## TAREFAS PROPOSTAS
(1) Liste os adjetivos que qualificam a sabedoria de Cristo no trecho sobre sabedoria humana e sabedoria divina.
(2) Dê continuidade ao trecho sobre sabedoria humana e sabedoria divina a partir da última frase apresentada.

A sabedoria humana não pode enriquecer a revelação dada por Deus. De fato, ela inevitavelmente resiste e contradiz a verdade divina. Mesmo o melhor da sabedoria humana é mera tolice em comparação com a infinita sabedoria de Deus.

Os cristãos, de forma nenhuma, precisam se dirigir à sabedoria humana. Eles possuem a mente de Cristo (1 Coríntios 2.16). A grande, perfeita e incompreensível sabedoria de Cristo se revela a nós na Palavra de Deus pelo Espírito Santo. Isso deveria revolver nossos corações e nos fazer declarar juntamente com o salmista:

Quanto amo a tua lei!
É a minha meditação todo o dia.
Os teus mandamentos me fazem mais sábio que os meus inimigos; porque aqueles eu os tenho sempre comigo.
Compreendo mais do que todos os meus mestres, porque medito nos teus testemunhos.

## DADOS FORNECIDOS
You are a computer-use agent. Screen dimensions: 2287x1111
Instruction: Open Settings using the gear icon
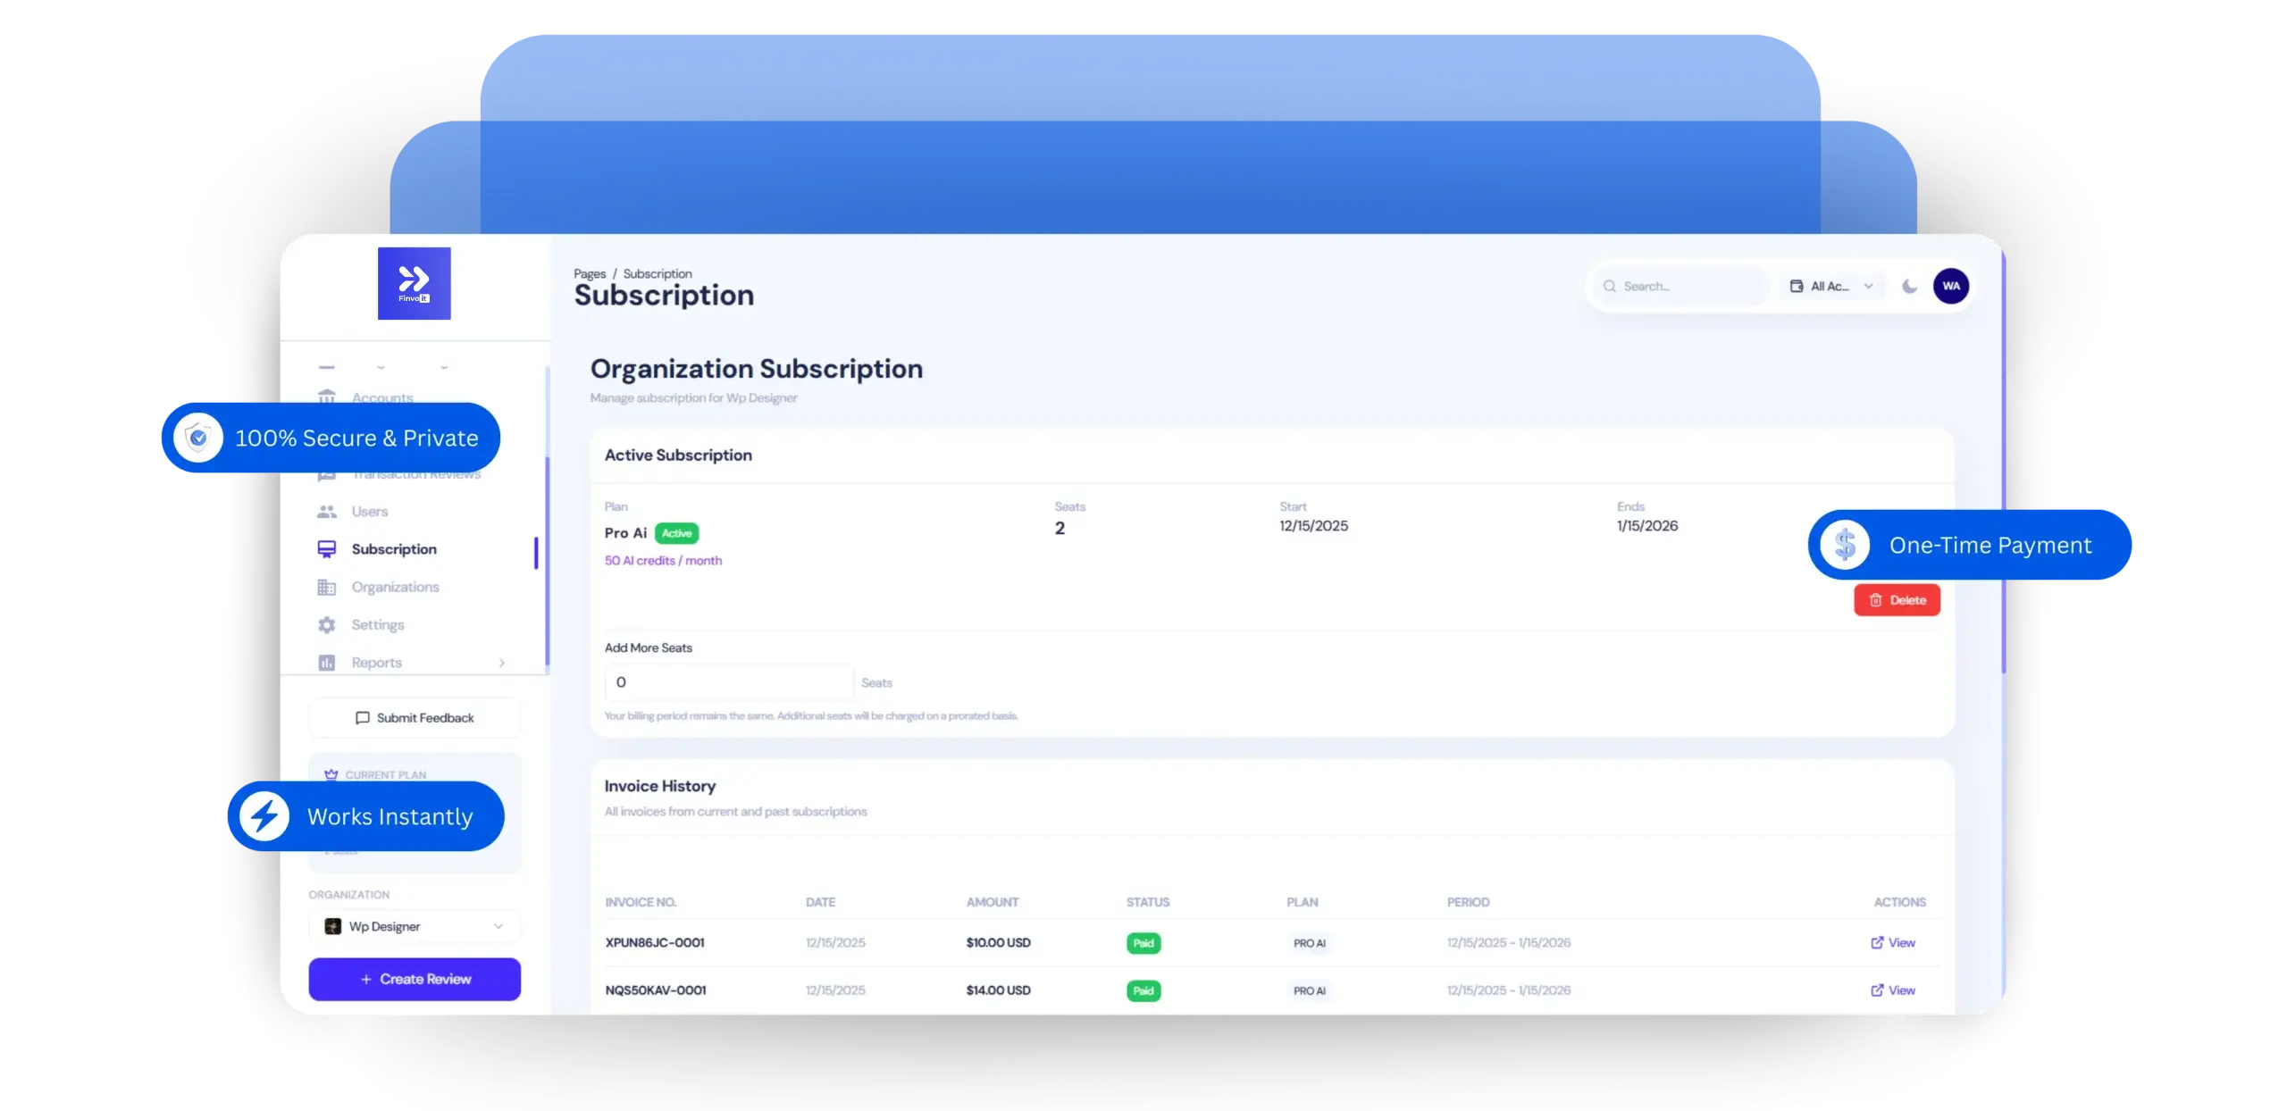(x=327, y=624)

## RESPOSTAS
(1) grande, perfeita, incompreensível

(2)
Sou mais entendido que os idosos, porque guardo os teus preceitos.
De todo mau caminho desvio os meus pés, para observar a tua palavra. Não me aparto dos teus juízos, pois tu me ensinas.
Quão doces são as tuas palavras ao meu paladar! mais que o mel à minha boca.
Por meio dos teus preceitos consigo entendimento; por isso detesto todo caminho de falsidade.
(Salmo 119.97-104)

Por que se deixar capturar pela filosofia quando se pode ascender à perfeita verdade de Deus?
Em Colossenses 2.9-10, Paulo traça um significativo paralelo: "Porquanto nele habita corporalmente toda a plenitude da Divindade. Também nele estais aperfeiçoados". "Plenitude" e "aperfeiçoados", nessa passagem, são originadas da mesma palavra grega (plêroma). Assim como Cristo é absolutamente divino, também nós somos totalmente suficientes nEle. A sabedoria humana nada acrescenta ao que já está revelado em Cristo.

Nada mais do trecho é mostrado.